Directions ::
Check each line of the data below for the string "computer". Then give the number of lines that have it, without anything else.

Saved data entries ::
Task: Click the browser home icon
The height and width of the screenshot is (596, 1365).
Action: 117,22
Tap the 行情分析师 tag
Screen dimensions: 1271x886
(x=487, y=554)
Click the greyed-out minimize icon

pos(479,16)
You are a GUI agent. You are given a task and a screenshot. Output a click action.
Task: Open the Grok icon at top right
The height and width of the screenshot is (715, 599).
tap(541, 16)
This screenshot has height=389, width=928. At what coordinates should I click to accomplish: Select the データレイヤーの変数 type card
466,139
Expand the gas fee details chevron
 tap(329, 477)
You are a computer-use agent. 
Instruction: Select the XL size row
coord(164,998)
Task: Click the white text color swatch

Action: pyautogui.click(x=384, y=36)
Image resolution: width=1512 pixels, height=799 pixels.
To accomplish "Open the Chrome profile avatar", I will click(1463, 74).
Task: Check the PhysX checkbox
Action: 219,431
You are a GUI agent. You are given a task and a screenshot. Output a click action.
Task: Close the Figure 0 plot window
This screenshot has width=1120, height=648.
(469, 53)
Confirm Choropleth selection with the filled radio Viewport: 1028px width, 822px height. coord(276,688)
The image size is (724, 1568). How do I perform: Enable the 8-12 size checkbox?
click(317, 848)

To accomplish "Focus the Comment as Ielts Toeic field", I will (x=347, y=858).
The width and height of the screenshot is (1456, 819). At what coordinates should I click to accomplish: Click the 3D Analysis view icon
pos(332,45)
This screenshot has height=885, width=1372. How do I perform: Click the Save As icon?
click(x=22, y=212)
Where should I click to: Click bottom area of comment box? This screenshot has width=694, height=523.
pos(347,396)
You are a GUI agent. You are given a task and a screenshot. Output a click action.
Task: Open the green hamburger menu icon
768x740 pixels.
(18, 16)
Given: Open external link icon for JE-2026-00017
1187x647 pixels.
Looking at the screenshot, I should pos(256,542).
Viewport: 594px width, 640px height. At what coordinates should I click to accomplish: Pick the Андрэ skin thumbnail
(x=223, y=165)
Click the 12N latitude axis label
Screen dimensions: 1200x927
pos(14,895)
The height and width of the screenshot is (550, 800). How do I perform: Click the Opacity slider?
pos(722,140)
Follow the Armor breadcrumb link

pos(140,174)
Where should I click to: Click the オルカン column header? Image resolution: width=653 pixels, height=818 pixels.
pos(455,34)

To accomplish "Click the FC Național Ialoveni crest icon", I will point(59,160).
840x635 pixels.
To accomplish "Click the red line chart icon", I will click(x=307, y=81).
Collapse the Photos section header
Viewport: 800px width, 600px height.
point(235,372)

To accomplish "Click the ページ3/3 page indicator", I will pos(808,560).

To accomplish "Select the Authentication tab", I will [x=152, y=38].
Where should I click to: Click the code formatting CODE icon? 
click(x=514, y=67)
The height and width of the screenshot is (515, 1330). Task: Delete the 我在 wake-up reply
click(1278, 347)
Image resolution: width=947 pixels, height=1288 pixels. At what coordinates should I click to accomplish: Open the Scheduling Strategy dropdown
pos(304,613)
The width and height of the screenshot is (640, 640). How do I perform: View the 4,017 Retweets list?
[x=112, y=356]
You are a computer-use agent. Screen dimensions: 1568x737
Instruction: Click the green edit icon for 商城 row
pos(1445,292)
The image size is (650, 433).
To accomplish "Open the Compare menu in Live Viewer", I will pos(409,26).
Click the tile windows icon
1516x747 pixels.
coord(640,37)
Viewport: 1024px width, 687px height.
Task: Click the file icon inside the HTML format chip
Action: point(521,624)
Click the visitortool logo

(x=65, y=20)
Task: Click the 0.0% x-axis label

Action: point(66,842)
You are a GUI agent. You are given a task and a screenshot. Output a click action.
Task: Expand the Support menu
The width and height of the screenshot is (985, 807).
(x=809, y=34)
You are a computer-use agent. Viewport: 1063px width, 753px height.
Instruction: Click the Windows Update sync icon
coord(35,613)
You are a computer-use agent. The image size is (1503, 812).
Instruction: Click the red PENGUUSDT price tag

Your solution ::
4